What you are asked to do: Reproduce every one of the entries below word for word, with each line unchanged and in its original order.

━━━━━━━━━━━━━━━━━━━━━━━━━━━━━━

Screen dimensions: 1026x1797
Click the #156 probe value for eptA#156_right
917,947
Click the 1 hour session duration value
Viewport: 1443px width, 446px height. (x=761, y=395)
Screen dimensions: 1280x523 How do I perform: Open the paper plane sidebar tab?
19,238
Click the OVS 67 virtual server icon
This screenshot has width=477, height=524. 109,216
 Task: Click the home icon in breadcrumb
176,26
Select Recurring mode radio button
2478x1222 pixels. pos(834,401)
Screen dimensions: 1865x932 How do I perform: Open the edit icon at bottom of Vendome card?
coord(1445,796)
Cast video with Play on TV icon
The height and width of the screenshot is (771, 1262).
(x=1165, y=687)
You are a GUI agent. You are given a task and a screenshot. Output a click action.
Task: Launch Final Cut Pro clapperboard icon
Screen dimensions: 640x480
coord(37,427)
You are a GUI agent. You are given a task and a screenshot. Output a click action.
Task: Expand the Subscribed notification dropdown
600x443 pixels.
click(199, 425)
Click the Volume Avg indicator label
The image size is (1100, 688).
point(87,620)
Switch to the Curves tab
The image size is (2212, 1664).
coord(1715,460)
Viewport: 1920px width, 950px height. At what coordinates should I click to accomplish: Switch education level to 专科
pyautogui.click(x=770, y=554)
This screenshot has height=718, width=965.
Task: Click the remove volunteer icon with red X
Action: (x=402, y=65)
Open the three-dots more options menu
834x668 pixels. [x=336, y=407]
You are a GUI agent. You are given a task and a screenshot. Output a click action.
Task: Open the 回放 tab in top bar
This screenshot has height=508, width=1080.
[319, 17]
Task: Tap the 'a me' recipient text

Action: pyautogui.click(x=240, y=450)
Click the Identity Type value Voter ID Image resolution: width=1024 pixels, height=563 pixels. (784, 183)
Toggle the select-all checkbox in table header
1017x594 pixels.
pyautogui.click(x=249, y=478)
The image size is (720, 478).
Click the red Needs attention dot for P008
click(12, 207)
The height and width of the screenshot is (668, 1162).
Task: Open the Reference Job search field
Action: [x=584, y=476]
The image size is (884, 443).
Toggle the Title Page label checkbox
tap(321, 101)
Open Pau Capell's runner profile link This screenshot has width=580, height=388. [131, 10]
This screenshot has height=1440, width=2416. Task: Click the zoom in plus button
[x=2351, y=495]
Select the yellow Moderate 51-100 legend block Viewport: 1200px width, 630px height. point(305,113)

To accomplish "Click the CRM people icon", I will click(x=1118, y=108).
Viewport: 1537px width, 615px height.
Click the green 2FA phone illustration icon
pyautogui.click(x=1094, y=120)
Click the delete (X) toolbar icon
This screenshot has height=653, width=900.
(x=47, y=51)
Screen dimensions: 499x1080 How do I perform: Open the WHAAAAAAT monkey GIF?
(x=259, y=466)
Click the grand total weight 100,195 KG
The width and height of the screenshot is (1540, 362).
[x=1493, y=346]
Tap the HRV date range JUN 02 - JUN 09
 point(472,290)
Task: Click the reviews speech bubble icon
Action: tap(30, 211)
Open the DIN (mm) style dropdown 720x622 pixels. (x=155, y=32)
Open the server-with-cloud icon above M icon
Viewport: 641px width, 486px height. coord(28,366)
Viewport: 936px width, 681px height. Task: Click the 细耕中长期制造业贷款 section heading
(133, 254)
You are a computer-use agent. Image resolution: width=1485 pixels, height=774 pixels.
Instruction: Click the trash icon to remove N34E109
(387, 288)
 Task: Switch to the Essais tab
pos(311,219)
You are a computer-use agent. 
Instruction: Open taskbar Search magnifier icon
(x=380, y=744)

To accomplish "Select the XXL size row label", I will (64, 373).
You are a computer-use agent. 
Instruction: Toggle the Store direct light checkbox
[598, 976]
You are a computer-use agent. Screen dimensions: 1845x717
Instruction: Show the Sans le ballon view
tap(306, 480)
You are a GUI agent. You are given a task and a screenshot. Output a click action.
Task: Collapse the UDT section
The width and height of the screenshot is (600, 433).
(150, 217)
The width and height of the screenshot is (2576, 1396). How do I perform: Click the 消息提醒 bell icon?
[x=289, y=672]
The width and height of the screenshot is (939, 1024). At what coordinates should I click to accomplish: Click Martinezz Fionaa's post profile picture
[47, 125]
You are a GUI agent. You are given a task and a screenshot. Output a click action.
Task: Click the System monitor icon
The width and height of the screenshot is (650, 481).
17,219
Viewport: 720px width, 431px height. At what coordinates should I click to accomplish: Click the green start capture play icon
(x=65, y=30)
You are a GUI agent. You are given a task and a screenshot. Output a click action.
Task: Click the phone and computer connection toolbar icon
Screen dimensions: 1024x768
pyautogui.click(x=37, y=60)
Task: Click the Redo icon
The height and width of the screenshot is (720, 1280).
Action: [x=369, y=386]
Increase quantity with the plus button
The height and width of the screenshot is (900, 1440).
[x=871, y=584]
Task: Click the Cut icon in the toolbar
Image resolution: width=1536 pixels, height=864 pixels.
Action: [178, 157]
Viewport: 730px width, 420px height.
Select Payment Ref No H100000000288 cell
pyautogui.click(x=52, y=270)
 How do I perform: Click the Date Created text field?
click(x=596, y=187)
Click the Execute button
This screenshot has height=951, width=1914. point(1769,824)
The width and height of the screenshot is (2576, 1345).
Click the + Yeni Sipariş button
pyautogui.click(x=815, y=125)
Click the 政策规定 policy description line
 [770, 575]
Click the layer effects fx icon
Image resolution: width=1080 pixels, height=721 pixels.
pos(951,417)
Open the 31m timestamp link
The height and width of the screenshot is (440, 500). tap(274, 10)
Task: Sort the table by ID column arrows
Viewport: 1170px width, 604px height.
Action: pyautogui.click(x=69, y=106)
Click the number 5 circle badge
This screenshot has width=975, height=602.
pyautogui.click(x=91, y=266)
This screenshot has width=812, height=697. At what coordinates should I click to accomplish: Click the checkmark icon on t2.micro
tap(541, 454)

━━━━━━━━━━━━━━━━━━━━━━━━━━━━━━

Right answer:
Screen dimensions: 1026x1797
Click the #156 probe value for eptA#156_right
917,947
Click the 1 hour session duration value
Viewport: 1443px width, 446px height. (x=761, y=395)
Screen dimensions: 1280x523 How do I perform: Open the paper plane sidebar tab?
19,238
Click the OVS 67 virtual server icon
This screenshot has width=477, height=524. 109,216
 Task: Click the home icon in breadcrumb
176,26
Select Recurring mode radio button
2478x1222 pixels. pos(834,401)
Screen dimensions: 1865x932 How do I perform: Open the edit icon at bottom of Vendome card?
coord(1445,796)
Cast video with Play on TV icon
The height and width of the screenshot is (771, 1262).
(x=1165, y=687)
You are a GUI agent. You are given a task and a screenshot. Output a click action.
Task: Launch Final Cut Pro clapperboard icon
Screen dimensions: 640x480
coord(37,427)
You are a GUI agent. You are given a task and a screenshot. Output a click action.
Task: Expand the Subscribed notification dropdown
600x443 pixels.
click(199, 425)
Click the Volume Avg indicator label
The image size is (1100, 688).
point(87,620)
Switch to the Curves tab
The image size is (2212, 1664).
coord(1715,460)
Viewport: 1920px width, 950px height. At what coordinates should I click to accomplish: Switch education level to 专科
pyautogui.click(x=770, y=554)
This screenshot has height=718, width=965.
Task: Click the remove volunteer icon with red X
Action: (x=402, y=65)
Open the three-dots more options menu
834x668 pixels. [x=336, y=407]
You are a GUI agent. You are given a task and a screenshot. Output a click action.
Task: Open the 回放 tab in top bar
This screenshot has height=508, width=1080.
[319, 17]
Task: Tap the 'a me' recipient text

Action: pyautogui.click(x=240, y=450)
Click the Identity Type value Voter ID Image resolution: width=1024 pixels, height=563 pixels. (784, 183)
Toggle the select-all checkbox in table header
1017x594 pixels.
pyautogui.click(x=249, y=478)
The image size is (720, 478).
Click the red Needs attention dot for P008
click(12, 207)
The height and width of the screenshot is (668, 1162).
Task: Open the Reference Job search field
Action: [x=584, y=476]
The image size is (884, 443).
Toggle the Title Page label checkbox
tap(321, 101)
Open Pau Capell's runner profile link This screenshot has width=580, height=388. [131, 10]
This screenshot has height=1440, width=2416. Task: Click the zoom in plus button
[x=2351, y=495]
Select the yellow Moderate 51-100 legend block Viewport: 1200px width, 630px height. point(305,113)

To accomplish "Click the CRM people icon", I will click(x=1118, y=108).
Viewport: 1537px width, 615px height.
Click the green 2FA phone illustration icon
pyautogui.click(x=1094, y=120)
Click the delete (X) toolbar icon
This screenshot has height=653, width=900.
(x=47, y=51)
Screen dimensions: 499x1080 How do I perform: Open the WHAAAAAAT monkey GIF?
(x=259, y=466)
Click the grand total weight 100,195 KG
The width and height of the screenshot is (1540, 362).
[x=1493, y=346]
Tap the HRV date range JUN 02 - JUN 09
 point(472,290)
Task: Click the reviews speech bubble icon
Action: tap(30, 211)
Open the DIN (mm) style dropdown 720x622 pixels. (x=155, y=32)
Open the server-with-cloud icon above M icon
Viewport: 641px width, 486px height. coord(28,366)
Viewport: 936px width, 681px height. Task: Click the 细耕中长期制造业贷款 section heading
(133, 254)
You are a computer-use agent. Image resolution: width=1485 pixels, height=774 pixels.
Instruction: Click the trash icon to remove N34E109
(387, 288)
 Task: Switch to the Essais tab
pos(311,219)
You are a computer-use agent. 
Instruction: Open taskbar Search magnifier icon
(x=380, y=744)

To accomplish "Select the XXL size row label", I will (64, 373).
You are a computer-use agent. 
Instruction: Toggle the Store direct light checkbox
[598, 976]
You are a computer-use agent. Screen dimensions: 1845x717
Instruction: Show the Sans le ballon view
tap(306, 480)
You are a GUI agent. You are given a task and a screenshot. Output a click action.
Task: Collapse the UDT section
The width and height of the screenshot is (600, 433).
(150, 217)
The width and height of the screenshot is (2576, 1396). How do I perform: Click the 消息提醒 bell icon?
[x=289, y=672]
The width and height of the screenshot is (939, 1024). At what coordinates should I click to accomplish: Click Martinezz Fionaa's post profile picture
[47, 125]
You are a GUI agent. You are given a task and a screenshot. Output a click action.
Task: Click the System monitor icon
The width and height of the screenshot is (650, 481).
17,219
Viewport: 720px width, 431px height. At what coordinates should I click to accomplish: Click the green start capture play icon
(x=65, y=30)
You are a GUI agent. You are given a task and a screenshot. Output a click action.
Task: Click the phone and computer connection toolbar icon
Screen dimensions: 1024x768
pyautogui.click(x=37, y=60)
Task: Click the Redo icon
The height and width of the screenshot is (720, 1280).
Action: [x=369, y=386]
Increase quantity with the plus button
The height and width of the screenshot is (900, 1440).
[x=871, y=584]
Task: Click the Cut icon in the toolbar
Image resolution: width=1536 pixels, height=864 pixels.
Action: [178, 157]
Viewport: 730px width, 420px height.
Select Payment Ref No H100000000288 cell
pyautogui.click(x=52, y=270)
 How do I perform: Click the Date Created text field?
click(x=596, y=187)
Click the Execute button
This screenshot has height=951, width=1914. point(1769,824)
The width and height of the screenshot is (2576, 1345).
Click the + Yeni Sipariş button
pyautogui.click(x=815, y=125)
Click the 政策规定 policy description line
 [770, 575]
Click the layer effects fx icon
Image resolution: width=1080 pixels, height=721 pixels.
pos(951,417)
Open the 31m timestamp link
The height and width of the screenshot is (440, 500). tap(274, 10)
Task: Sort the table by ID column arrows
Viewport: 1170px width, 604px height.
Action: pyautogui.click(x=69, y=106)
Click the number 5 circle badge
This screenshot has width=975, height=602.
pyautogui.click(x=91, y=266)
This screenshot has width=812, height=697. At what coordinates should I click to accomplish: Click the checkmark icon on t2.micro
tap(541, 454)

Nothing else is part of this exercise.